Our Sites

How one job shop retains skilled talent

Southern Metalcraft’s secret for hiring and keeping good people

How one job shop retains skilled talent - TheFabricator.com

Ken Williams (left), who founded Southern Metalcraft Inc. in 1974, stepped away from day-to-day operations in January. His son Greg (right) now leads the business as president and chief operating officer.

Leading a tour of Southern Metalcraft Inc. (SMI) in Lithonia, Ga., company founder Ken Williams pointed to some wall pockmarks near the entrance to the fabricator’s second building, which the company purchased in 1994. His daughter, a longtime softball catcher, attended college on a sports scholarship. Before moving any equipment into the new space, Williams helped her set up a high-speed pitching cage—and the pockmarks left by a few stray balls still are on the wall.

Why is this story significant? Because most of the company’s 31 employees were there at the time. “The average employee tenure here is 20 years,” Williams said, “but we have people that have been with us for more than 30 years. In fact, the second person we hired is still here.”

Williams made the comment during The FABRICATOR’s Technology Summit, an early October event organized by the Fabricators & Manufacturers Association International that featured several shop tours around the Atlanta metro area.

Many of the 60 people listening to Williams talk smiled. The day before, most attendees had participated in roundtable discussions about smart use of technology. The discussion quickly turned to skilled labor. Modern technology has made fabricators globally competitive, but they still need to find good people to manage that technology.

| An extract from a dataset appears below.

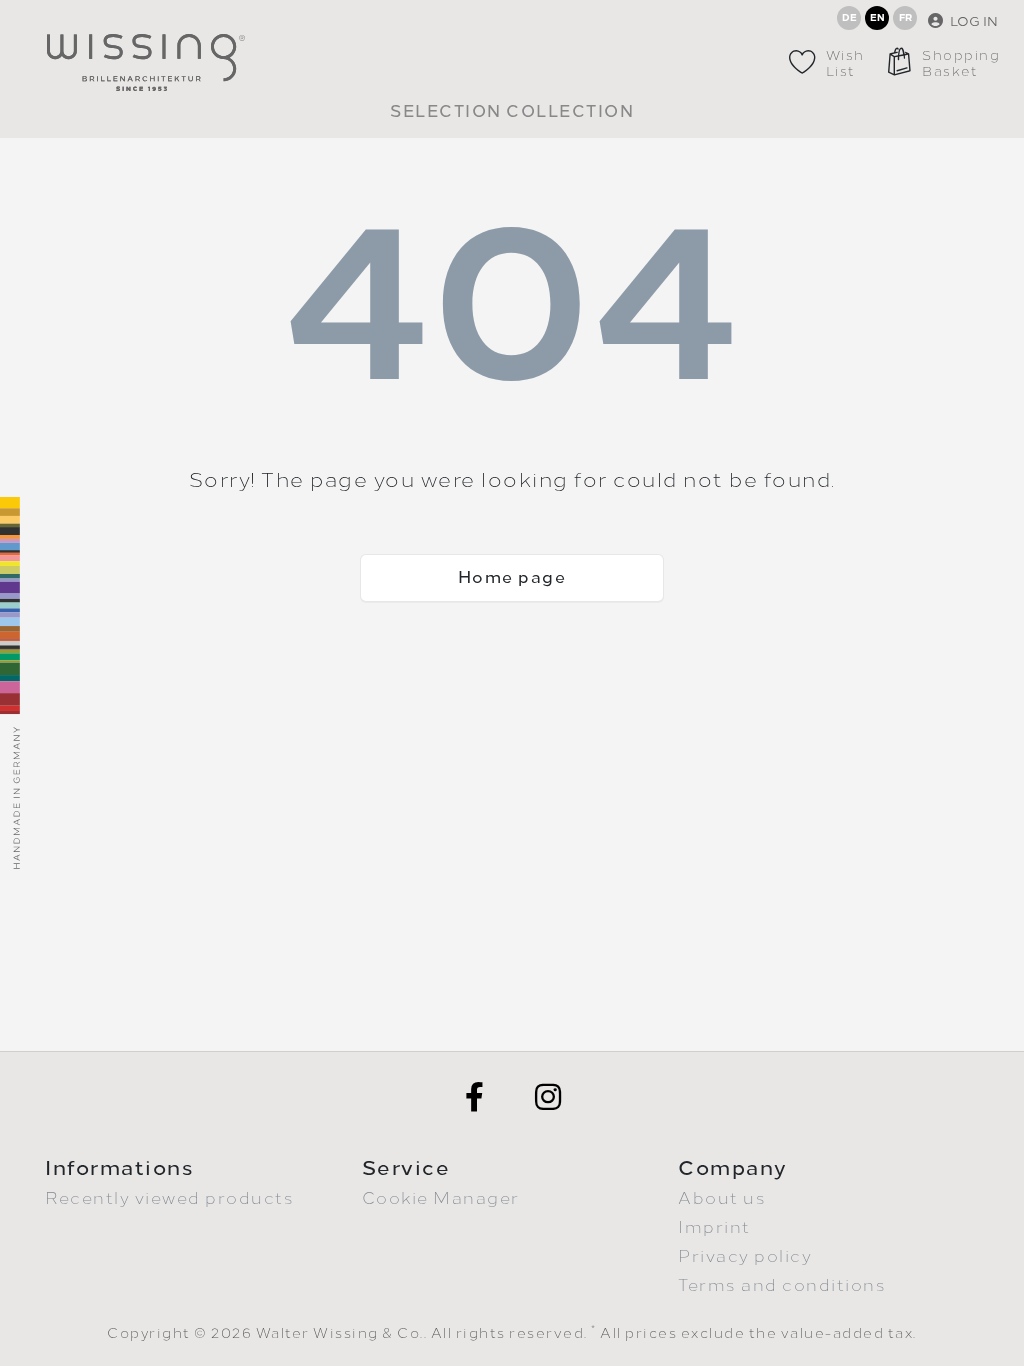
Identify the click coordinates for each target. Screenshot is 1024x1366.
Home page (512, 577)
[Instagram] (549, 1097)
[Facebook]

During the tour, Williams passed by a welder working on a rolled cylinder.

“How many years have you been here?” Williams asked.

“Twenty-three,” he said.

Williams then turned back to the tour group. “He’s a rookie.”

Like any shop owner, Williams showed off equipment, including the new laser cutting machine that has really changed how the company produces parts. He launched the company in 1974, producing components for diesel locomotives. After that 11-month project came to an end, Williams branched out to diversify, and never really stopped. During the tour he pointed out myriad projects: food processing equipment; military-related work; the sheet metal assembly for a packaging machine; the structural metal frame for a machine that automates the production of concrete bricks.

But all this really wasn’t Williams’ focus during the tour. Instead, he primarily talked about workers and their expertise. He pointed out a programmer who started out running a duplicator more than two decades ago. The shop still has one in the corner, and the programmer still knows how to run it.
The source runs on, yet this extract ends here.